Pixel coordinate grounding data
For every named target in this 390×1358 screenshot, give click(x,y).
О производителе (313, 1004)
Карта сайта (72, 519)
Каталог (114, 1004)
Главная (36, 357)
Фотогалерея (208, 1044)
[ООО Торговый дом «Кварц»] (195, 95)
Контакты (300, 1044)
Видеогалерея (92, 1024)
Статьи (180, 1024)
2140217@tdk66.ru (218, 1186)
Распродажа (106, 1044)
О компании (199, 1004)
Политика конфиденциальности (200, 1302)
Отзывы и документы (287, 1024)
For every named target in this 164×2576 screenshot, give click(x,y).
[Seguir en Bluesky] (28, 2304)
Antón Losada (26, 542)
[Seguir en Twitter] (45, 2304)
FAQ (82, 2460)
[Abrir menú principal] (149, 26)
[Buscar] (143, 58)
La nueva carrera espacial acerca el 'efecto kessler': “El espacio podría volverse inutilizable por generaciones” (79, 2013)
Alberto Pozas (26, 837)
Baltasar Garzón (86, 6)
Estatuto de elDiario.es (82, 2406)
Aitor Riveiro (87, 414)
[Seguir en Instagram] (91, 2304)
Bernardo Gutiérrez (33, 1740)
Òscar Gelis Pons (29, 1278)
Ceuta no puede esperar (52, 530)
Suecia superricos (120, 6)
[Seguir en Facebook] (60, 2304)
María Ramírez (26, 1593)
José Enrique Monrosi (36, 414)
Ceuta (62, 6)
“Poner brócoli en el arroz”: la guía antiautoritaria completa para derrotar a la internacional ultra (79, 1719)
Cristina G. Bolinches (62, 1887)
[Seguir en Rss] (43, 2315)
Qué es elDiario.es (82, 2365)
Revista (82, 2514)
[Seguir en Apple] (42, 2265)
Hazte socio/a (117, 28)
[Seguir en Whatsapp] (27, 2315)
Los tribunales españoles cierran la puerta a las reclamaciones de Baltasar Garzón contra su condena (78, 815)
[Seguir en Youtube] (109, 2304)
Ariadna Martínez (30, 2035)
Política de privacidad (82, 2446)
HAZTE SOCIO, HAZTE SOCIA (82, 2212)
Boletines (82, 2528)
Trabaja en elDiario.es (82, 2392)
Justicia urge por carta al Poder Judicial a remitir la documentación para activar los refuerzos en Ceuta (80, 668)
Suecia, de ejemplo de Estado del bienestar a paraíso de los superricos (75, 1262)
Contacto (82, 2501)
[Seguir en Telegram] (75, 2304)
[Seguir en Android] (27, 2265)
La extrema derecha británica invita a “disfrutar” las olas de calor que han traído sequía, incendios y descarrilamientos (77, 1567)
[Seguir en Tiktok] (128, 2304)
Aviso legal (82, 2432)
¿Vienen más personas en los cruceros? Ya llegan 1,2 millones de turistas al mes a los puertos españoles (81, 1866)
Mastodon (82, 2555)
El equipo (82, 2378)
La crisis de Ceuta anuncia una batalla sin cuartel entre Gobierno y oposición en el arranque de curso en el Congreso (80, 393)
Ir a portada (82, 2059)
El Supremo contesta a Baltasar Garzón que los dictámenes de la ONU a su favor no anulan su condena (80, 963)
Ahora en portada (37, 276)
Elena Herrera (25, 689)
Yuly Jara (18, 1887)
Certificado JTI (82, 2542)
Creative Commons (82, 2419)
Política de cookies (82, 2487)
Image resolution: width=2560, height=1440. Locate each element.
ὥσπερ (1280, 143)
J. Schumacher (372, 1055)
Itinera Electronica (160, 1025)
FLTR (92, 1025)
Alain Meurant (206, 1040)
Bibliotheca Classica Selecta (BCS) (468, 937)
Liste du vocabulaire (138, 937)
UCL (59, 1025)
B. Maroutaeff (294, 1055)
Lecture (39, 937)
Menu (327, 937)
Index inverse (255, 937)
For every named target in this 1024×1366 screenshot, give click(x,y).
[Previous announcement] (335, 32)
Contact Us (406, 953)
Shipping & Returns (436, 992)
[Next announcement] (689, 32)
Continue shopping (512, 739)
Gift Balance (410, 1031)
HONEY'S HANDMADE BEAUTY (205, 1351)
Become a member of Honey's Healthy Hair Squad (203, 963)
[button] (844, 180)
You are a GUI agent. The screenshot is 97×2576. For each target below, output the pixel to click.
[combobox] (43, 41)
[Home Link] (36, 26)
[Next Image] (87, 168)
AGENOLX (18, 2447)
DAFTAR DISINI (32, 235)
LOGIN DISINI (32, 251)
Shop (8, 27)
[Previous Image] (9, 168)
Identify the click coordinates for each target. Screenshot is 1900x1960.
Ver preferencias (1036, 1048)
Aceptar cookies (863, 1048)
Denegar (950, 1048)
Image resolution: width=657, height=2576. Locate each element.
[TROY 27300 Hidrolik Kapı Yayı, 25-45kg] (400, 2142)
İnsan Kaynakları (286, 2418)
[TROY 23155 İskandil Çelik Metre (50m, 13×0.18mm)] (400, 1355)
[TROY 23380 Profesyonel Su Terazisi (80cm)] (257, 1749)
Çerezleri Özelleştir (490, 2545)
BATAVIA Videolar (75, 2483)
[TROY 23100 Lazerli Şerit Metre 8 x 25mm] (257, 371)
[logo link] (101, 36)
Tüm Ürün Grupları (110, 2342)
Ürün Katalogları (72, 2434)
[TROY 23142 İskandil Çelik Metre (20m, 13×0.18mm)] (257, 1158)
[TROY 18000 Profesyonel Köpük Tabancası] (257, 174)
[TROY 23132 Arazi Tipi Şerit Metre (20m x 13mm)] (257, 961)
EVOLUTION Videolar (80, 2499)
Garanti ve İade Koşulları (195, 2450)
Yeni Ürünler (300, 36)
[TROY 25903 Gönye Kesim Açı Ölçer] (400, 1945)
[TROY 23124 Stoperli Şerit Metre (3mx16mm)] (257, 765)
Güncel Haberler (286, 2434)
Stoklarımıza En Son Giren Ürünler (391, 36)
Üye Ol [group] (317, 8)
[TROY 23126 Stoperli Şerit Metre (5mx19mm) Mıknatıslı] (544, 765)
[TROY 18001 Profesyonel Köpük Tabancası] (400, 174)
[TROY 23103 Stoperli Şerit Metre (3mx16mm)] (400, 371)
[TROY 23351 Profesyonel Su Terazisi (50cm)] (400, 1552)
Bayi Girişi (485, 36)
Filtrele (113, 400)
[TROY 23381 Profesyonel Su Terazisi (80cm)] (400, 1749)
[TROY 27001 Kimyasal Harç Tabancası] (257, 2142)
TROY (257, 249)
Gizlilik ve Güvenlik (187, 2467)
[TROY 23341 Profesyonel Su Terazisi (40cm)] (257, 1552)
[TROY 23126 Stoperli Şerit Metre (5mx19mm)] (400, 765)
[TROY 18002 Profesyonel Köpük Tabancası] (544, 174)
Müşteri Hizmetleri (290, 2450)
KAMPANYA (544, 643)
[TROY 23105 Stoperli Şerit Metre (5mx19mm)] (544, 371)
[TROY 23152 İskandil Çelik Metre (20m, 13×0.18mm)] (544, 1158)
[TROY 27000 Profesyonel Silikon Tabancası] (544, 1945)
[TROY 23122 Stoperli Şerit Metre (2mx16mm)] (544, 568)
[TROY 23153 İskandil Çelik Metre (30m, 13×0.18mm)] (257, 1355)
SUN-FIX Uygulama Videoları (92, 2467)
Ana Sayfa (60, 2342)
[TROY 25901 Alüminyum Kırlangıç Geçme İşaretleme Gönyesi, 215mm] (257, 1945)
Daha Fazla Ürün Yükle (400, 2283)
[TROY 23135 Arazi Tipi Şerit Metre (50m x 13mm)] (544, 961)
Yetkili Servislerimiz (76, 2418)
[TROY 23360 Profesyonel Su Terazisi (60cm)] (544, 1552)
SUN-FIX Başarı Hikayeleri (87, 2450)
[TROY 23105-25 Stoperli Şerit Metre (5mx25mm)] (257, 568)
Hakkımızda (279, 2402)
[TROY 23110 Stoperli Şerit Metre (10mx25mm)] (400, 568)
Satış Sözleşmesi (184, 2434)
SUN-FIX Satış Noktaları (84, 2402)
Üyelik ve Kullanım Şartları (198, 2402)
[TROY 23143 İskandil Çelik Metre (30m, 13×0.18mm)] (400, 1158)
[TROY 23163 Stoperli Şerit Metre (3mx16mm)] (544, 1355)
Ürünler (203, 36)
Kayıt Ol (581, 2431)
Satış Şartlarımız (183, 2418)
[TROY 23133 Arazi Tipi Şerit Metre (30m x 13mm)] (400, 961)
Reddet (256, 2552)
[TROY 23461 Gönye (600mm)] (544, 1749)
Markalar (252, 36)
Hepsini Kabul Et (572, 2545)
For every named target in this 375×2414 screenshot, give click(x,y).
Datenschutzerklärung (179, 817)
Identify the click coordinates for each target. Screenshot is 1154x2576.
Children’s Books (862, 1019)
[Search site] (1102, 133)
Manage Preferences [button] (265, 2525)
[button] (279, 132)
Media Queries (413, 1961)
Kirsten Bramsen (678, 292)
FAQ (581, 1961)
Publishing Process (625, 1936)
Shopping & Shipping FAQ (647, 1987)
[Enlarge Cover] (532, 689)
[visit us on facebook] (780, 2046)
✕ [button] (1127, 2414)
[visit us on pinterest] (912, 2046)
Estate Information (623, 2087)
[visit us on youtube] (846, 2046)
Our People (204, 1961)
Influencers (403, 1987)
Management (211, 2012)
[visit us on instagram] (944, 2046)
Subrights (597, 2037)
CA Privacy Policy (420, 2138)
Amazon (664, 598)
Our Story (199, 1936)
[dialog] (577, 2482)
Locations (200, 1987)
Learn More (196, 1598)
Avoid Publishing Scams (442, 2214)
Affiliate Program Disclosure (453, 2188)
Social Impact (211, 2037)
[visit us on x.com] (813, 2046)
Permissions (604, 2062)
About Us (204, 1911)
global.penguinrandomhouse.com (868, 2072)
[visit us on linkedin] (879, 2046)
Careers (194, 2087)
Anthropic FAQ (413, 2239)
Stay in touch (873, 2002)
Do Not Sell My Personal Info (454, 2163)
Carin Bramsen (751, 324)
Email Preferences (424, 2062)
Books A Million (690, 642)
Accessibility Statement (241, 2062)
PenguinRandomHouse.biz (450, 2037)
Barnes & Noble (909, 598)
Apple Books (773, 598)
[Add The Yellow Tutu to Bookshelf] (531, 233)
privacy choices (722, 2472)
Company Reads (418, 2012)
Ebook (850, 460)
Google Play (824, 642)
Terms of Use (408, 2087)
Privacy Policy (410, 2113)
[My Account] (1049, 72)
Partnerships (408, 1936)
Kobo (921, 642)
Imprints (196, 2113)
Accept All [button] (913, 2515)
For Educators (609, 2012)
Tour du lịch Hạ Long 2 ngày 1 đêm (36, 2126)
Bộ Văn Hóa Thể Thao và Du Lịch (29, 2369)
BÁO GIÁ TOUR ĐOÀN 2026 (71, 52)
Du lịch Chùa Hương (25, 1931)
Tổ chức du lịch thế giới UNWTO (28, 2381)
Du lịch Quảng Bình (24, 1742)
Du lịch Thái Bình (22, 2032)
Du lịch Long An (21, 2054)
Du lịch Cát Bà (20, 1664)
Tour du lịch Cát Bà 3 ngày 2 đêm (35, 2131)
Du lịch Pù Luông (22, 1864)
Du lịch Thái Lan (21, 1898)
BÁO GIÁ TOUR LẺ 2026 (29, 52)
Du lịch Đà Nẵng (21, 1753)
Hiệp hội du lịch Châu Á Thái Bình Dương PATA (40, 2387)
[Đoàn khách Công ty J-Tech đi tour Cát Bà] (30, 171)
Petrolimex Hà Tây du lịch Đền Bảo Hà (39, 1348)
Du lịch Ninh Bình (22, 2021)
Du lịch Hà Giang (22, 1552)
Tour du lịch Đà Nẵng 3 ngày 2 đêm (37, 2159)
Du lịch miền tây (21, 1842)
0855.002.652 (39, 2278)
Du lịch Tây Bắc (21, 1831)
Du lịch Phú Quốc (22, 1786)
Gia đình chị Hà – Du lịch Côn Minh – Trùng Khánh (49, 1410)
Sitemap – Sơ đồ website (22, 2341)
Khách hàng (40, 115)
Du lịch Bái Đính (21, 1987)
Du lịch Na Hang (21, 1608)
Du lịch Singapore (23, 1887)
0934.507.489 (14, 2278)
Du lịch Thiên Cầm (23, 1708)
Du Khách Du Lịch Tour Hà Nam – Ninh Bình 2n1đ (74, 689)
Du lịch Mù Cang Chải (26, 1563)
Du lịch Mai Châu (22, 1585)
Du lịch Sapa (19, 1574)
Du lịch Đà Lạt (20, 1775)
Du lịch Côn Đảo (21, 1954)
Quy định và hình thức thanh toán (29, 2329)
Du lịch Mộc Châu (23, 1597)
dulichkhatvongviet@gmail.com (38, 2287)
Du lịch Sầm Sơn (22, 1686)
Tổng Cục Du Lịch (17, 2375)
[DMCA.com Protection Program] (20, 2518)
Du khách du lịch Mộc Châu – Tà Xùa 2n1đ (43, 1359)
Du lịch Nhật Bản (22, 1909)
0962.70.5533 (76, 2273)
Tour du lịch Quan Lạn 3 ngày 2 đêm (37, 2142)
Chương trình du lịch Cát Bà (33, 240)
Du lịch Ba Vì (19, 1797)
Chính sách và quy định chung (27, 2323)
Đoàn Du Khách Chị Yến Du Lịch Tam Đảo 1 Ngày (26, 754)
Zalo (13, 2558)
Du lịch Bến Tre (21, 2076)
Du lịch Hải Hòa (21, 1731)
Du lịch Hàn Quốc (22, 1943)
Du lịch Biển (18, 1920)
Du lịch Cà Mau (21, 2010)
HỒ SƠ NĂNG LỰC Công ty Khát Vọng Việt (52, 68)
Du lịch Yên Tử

Instructions to follow ::
Only the lines that contain the string "Thái" should be copied from the entries above.

Your solution ::
Du lịch Thái Bình (22, 2032)
Du lịch Thái Lan (21, 1898)
Hiệp hội du lịch Châu Á Thái Bình Dương PATA (40, 2387)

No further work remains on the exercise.